◆ Assignment:
Below are entries to reproduce exactly, apart from their pictures.

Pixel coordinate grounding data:
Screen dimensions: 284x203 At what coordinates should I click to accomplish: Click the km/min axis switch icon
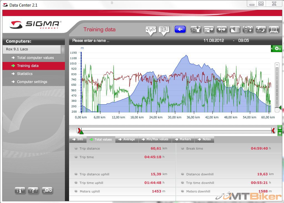tap(261, 29)
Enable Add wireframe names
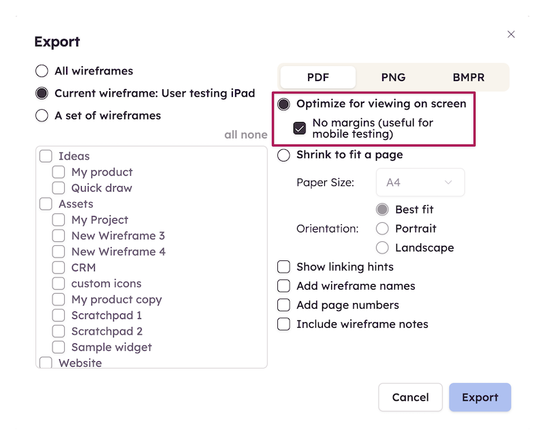Image resolution: width=545 pixels, height=445 pixels. [284, 286]
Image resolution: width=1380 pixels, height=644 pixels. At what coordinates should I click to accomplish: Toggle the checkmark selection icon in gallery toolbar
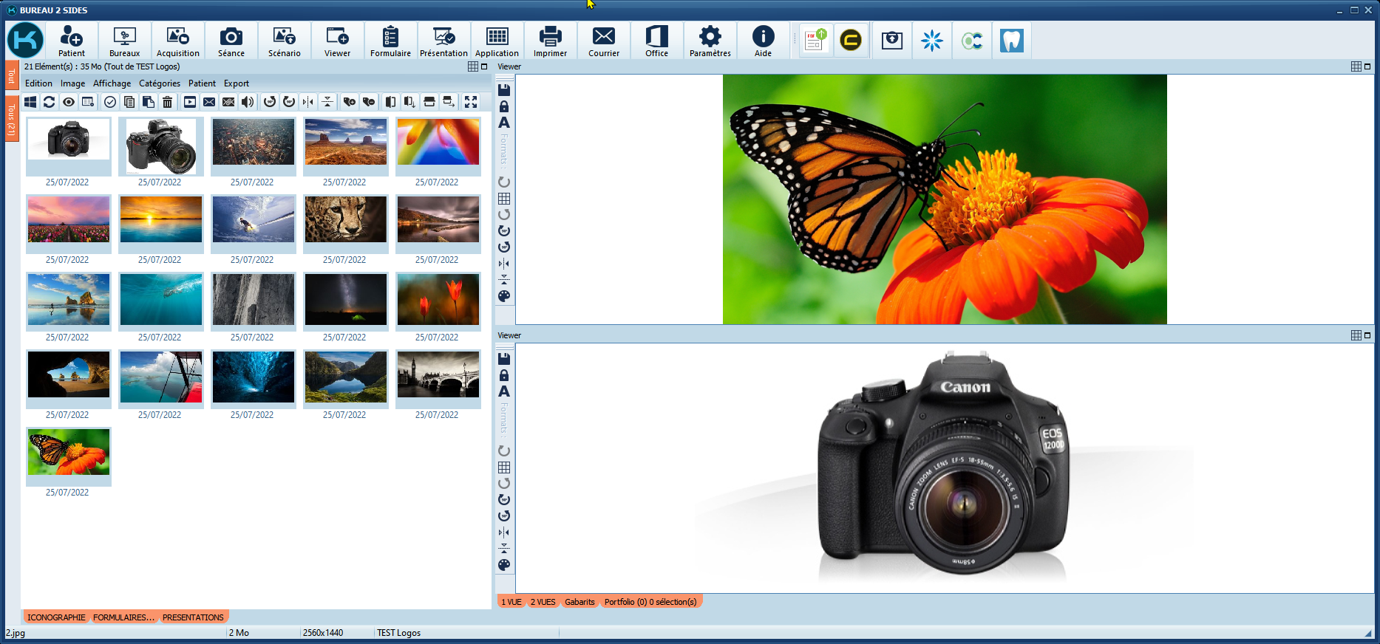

◆ Worked solution:
Screen dimensions: 284x203 At what coordinates should I click to accomplish: Click the km/min axis switch icon
tap(261, 29)
Enable Add wireframe names
Image resolution: width=545 pixels, height=445 pixels. [284, 286]
Image resolution: width=1380 pixels, height=644 pixels. At what coordinates should I click to accomplish: Toggle the checkmark selection icon in gallery toolbar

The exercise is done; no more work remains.